(DATA begins)

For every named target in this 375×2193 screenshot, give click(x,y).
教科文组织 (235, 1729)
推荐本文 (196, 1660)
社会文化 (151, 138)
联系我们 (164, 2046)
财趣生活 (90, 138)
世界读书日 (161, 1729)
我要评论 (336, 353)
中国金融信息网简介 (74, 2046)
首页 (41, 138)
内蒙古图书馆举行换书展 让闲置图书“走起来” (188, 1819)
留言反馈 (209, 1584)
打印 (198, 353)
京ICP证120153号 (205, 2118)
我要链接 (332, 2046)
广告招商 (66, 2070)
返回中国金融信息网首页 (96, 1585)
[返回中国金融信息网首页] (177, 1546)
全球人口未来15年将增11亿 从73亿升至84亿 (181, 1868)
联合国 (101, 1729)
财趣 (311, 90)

(DATA ends)
(DATA begins)

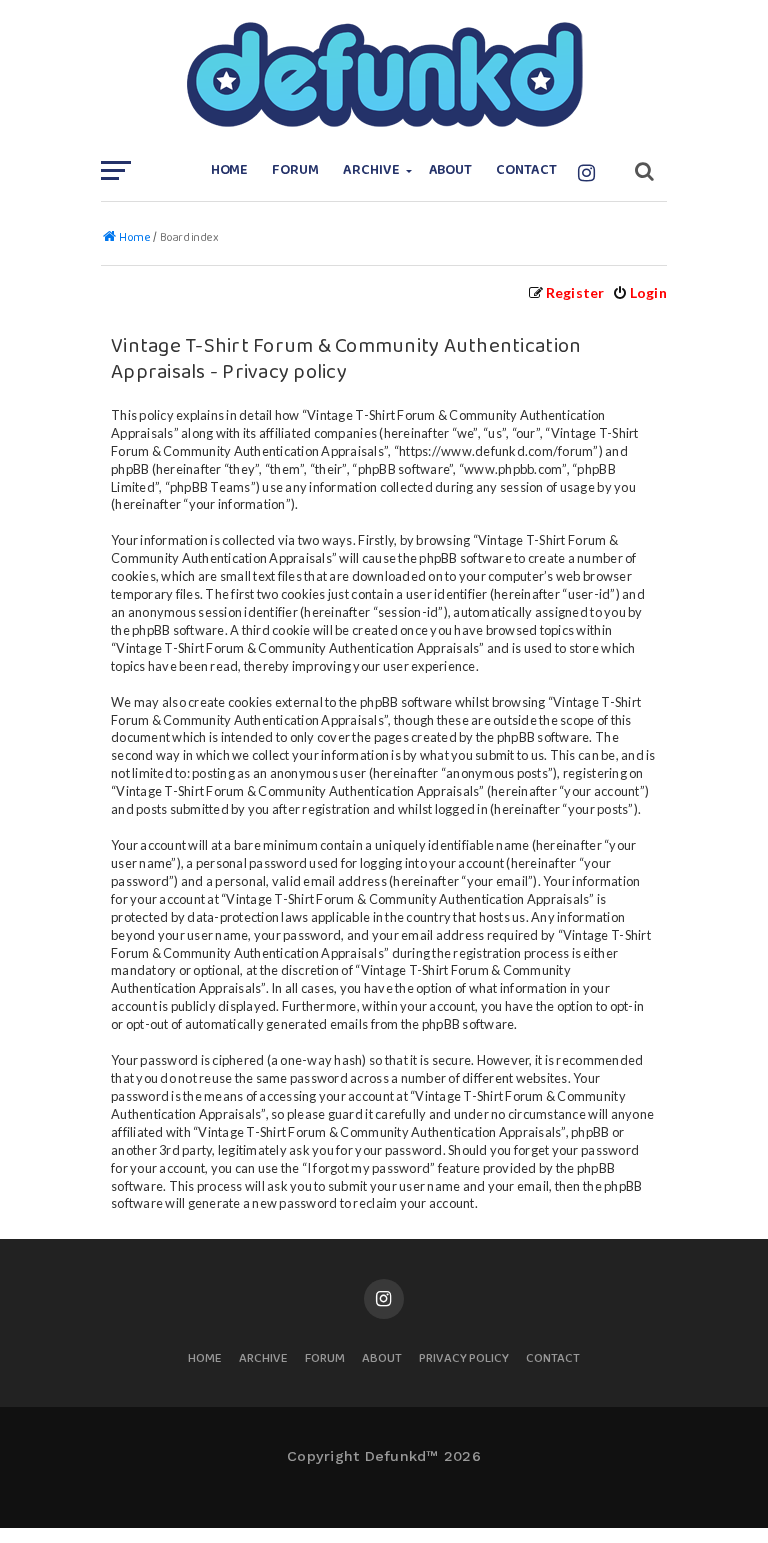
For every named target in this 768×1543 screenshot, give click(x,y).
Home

(DATA ends)

PROBLEM REQUIREMENTS: Repeat, exactly as they stand above, the lines from the line with "For every named target in this 375×2193" to the line with "财趣 (311, 90)", both lines included.

TASK SOLUTION:
For every named target in this 375×2193 screenshot, give click(x,y).
教科文组织 (235, 1729)
推荐本文 (196, 1660)
社会文化 (151, 138)
联系我们 (164, 2046)
财趣生活 (90, 138)
世界读书日 (161, 1729)
我要评论 (336, 353)
中国金融信息网简介 (74, 2046)
首页 (41, 138)
内蒙古图书馆举行换书展 让闲置图书“走起来” (188, 1819)
留言反馈 (209, 1584)
打印 (198, 353)
京ICP证120153号 (205, 2118)
我要链接 (332, 2046)
广告招商 (66, 2070)
返回中国金融信息网首页 (96, 1585)
[返回中国金融信息网首页] (177, 1546)
全球人口未来15年将增11亿 从73亿升至84亿 (181, 1868)
联合国 (101, 1729)
财趣 (311, 90)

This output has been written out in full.